2016年1月10日6時0分  スポーツ報知

 今秋ドラフト超目玉で最速156キロを誇る創価大の田中正義投手(3年)が9日、東京・八王子市内の同校グラウンドで本格始動した。巨人は山下哲治スカウト部長(62)が自ら視察に訪れるなど1位候補として密着マーク。国内合計8球団10人のスカウトが大集結した。巨人・沢村、菅野が持つ神宮学生最速157キロの更新にとどまらず、濃密な投球を追い求めていく。史上初の12球団1位指名の可能性を秘める逸材は、抜群の注目度で大物ぶりを発揮した。

 慣れない光景の連続に不思議な感覚が湧いてきた。渡された色紙に「大学日本一」と目標をしたためると、テレビカメラ6台を含む19社約50人の視線が全身に集まった。「注目を乗り越えないとプロでやっていけない。今から経験できるのはプラス。でもこれ、全国ネットはやばいです」と、思わず苦笑いを浮かべた。

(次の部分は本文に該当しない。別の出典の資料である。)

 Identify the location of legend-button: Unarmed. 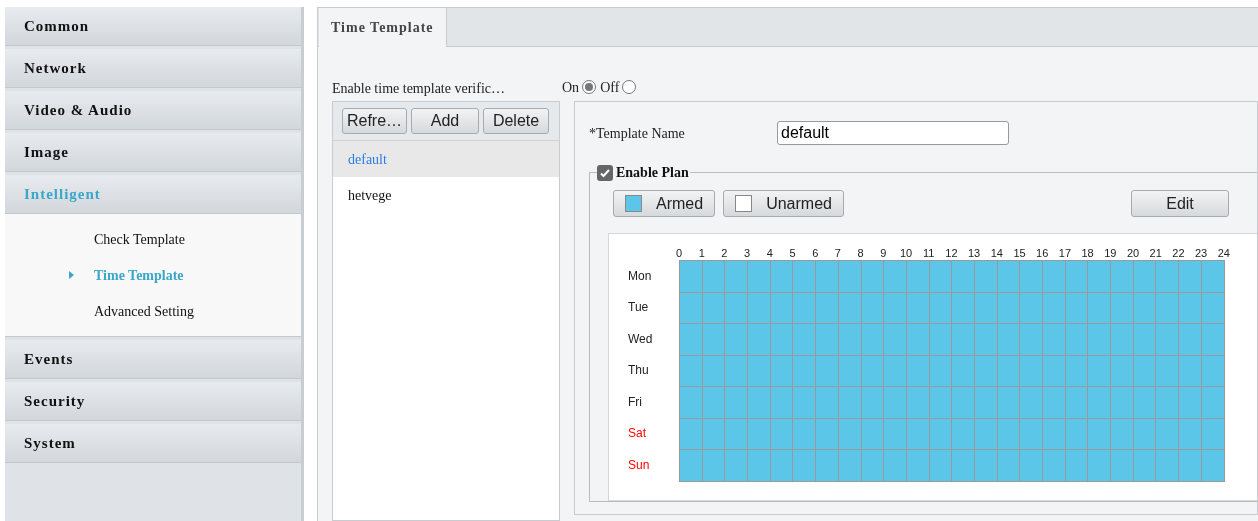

 いよいよ迎えたチームの始動日は、キャッチボールや坂道ダッシュなどで汗を流した。その姿に国内8球団10人のスカウトが熱視線を送り、「意識しないと言ったらウソになる」と本音を漏らした。すでに日本ハム、楽天は1位指名を公言。特に巨人は、山下スカウト部長と吉武スカウトがそろって視察。日本ハムも2人体制という熱の入れようだ。「右の本格派でストレートで三振が取れる。上原(浩治)以来の大物投手じゃないかな」と同部長。大卒1年目に20勝で投手部門のタイトルを総ナメにし、現在はメジャー、Rソックスで勝利の方程式の一角を担う、かつてのエースに重ね合わせた。

 昨年の秋季リーグ戦は6登板で6勝0敗、新記録の防御率0・00をマークするなどブレイク。そんな右腕の今年のテーマは「圧倒」だ。グラウンドと同じ敷地内に建つ創価大では、昨年末までTBS系ドラマ「下町ロケット」の撮影が行われていた。「ドラマは見ていなかったんですけど、本を読んだ。面白い」。中小企業・佃製作所の人々が挫折や困難を克服して、ひたむきな努力で大きな成功を成し遂げたように、田中も“正義ロケット”を作り上げるイメージを膨らませた。

 「もっと下半身や肩甲骨回りの筋力がついたら、今10割の力で出ている155キロが、8割の力で出るかもしれない。残りの2割は考えながら投げる余裕ができる。今の実力が10だとしたら、12にも15にもなる可能性がある」。描く青写真は未知数。理想に近づけば、巨人の沢村、菅野が大学時代にマークした神宮学生最速の157キロを一気に飛び越すことも十分に可能だ。

 創価高時代に右肩痛で外野手に転向したが、恵まれた体格を見込まれて、大学で再び投手へ戻った。「大学から投手を再開して、3年しかたっていないので、ゴールは見えていない。どういうカタチになるのか、今後経験を積んでいって見えてくると思う」。どこまで伸びていくのか、全球団が期待に胸を膨らませている。(坂本 達洋)

 ◆田中 正義(たなか・せいぎ)1994年7月19日、横浜市生まれ。21歳。小1から野球を始め、創価高で1年夏に背番号1も、右肩痛で外野手に。創価大で投手復帰。昨年は春のリーグ戦から50イニング連続無失点を継続して、秋はリーグ初の防御率0・00。リーグ戦通算15勝1敗。大学日本代表では、昨年6月のNPB選抜戦で7者連続奪三振。同7月のユニバーシアード夏季大会はエースとして優勝。186センチ、91キロ。右投右打。